She looked up at Hazar with narrowed eyes. “Because I’m compelled to wonder why. The man isn’t merciful and he isn’t soft. He must hate Lotor for challenging him like that, and now even more so after that failed coup, I imagine. It makes me wonder if what Zarkon has planned for Lotor’s future isn’t worse than death.”
Hazar gave a thoughtful shrug. “Maybe he just wants his only son to live long enough, and be strong enough, to take over after he’s gone. With your daughter married out of the family, he is the direct heir.”
Lilian let out a bitter laugh. “Oh please. That old man will live forever. The witch will see to that, and she’s older than time itself.” She sat on the edge of her divan and gestured for her guest to sit down as well. “But you might be right about it being about ego. I know Zarkon well enough to believe that nothing would please him more than to have his son turn out just like him.”
Hazar took the offered seat in a plush chair across from her and leaned forward. “I had some brief dealings with him not long before I was demoted. Lotor, I mean.”
Eyes burning with curiosity, she asked, “You met with him?”

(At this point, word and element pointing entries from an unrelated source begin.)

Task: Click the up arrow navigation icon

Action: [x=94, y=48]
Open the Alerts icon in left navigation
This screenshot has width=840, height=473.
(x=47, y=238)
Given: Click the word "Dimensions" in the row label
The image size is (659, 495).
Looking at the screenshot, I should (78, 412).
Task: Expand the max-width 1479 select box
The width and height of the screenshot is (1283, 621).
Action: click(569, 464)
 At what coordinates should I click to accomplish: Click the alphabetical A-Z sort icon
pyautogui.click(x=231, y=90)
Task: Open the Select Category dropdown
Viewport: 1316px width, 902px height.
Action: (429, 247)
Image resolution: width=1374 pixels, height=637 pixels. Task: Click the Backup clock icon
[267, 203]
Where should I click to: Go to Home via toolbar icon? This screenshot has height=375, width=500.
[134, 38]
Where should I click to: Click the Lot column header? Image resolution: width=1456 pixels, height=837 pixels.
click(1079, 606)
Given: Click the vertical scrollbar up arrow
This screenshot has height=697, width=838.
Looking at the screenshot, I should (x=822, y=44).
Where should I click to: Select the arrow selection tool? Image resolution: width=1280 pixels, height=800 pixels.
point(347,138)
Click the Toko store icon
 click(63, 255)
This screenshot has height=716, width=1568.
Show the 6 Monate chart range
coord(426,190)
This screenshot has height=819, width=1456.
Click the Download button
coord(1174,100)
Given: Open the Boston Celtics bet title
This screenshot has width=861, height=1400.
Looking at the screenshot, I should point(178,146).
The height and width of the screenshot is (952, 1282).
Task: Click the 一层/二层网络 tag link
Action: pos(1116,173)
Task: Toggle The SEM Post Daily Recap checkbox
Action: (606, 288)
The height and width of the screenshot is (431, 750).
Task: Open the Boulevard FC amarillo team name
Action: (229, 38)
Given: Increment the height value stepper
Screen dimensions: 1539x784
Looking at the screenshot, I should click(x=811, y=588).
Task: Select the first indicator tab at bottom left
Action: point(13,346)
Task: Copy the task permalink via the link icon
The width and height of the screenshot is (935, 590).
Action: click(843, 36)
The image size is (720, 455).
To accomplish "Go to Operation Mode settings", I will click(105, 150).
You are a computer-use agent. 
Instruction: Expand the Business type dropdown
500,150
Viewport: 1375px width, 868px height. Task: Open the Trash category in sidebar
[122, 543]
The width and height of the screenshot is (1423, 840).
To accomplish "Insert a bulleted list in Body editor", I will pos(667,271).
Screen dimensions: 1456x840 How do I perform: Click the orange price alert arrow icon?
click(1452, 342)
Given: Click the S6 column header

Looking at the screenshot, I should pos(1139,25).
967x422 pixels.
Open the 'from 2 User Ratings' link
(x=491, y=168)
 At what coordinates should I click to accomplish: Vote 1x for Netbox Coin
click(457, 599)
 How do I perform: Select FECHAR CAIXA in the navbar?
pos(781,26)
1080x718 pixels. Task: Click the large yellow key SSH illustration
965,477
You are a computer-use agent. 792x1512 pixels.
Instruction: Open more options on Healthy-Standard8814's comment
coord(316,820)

“Not exactly,” he clarified, to her disappointment. “Marshall Keezor handled most of it directly and just briefed me on the major points of it. I think Prince Lotor’s commander did a lot of the talking for him on their end—Mogor, I think his name is. Was,” he corrected as he mused, “I think he was one of many that got culled from Doom’s hierarchy in that bloodbath.”
“Heh. Sounds like Zarkon’s judgment has slipped a bit over the years,” Lilian mused as she traced the edge of the media reader with her fingertip, doing her best to ignore the burning curiosity as to what was contained on it. “Back in my day he was very apt at sniffing out those who would betray him.”
“I think that point could be debated, after all, he did marry you,” Hazar pointed out with a raised eyebrow before he continued. “And besides, from what I understand, it was Prince Lotor that appointed the late Commander Mogor—or was it Morgil? Anyway, whatever his name was, it wasn’t Zarkon that appointed him. He was a mentor of Lotor’s at the academy.”
Lilian sat up staunchly and smoothed her hair back from where it had fallen over her shoulder. “I’ll have you know that I never betrayed Zarkon anywhere that it counted. Fooling around in the bedchamber is hardly on par with conspiring to commit treason, which I never did, despite what spin that nasty little witch tried to put on things,” she corrected him sharply. “And if you ask me, he never would’ve been put in such a position had Yurak still been around.” A wistful smile crept across her features. “A pity what happened to him, after his years of loyal service.”
“To you or to Doom?”
The former queen’s eyes narrowed. “I’m not even going to dignify that with a response.”
Unaffected by her withering glare, Hazar replied, “All I’m saying is that it must’ve taken someone pretty high in the ranks of security to smuggle you out before your own execution.”
“And I’ll point out to you that if Zarkon even so much as suspected Yurak, Haggar, or any of his court of undermining him in such a way, they wouldn’t be alive to talk about it.”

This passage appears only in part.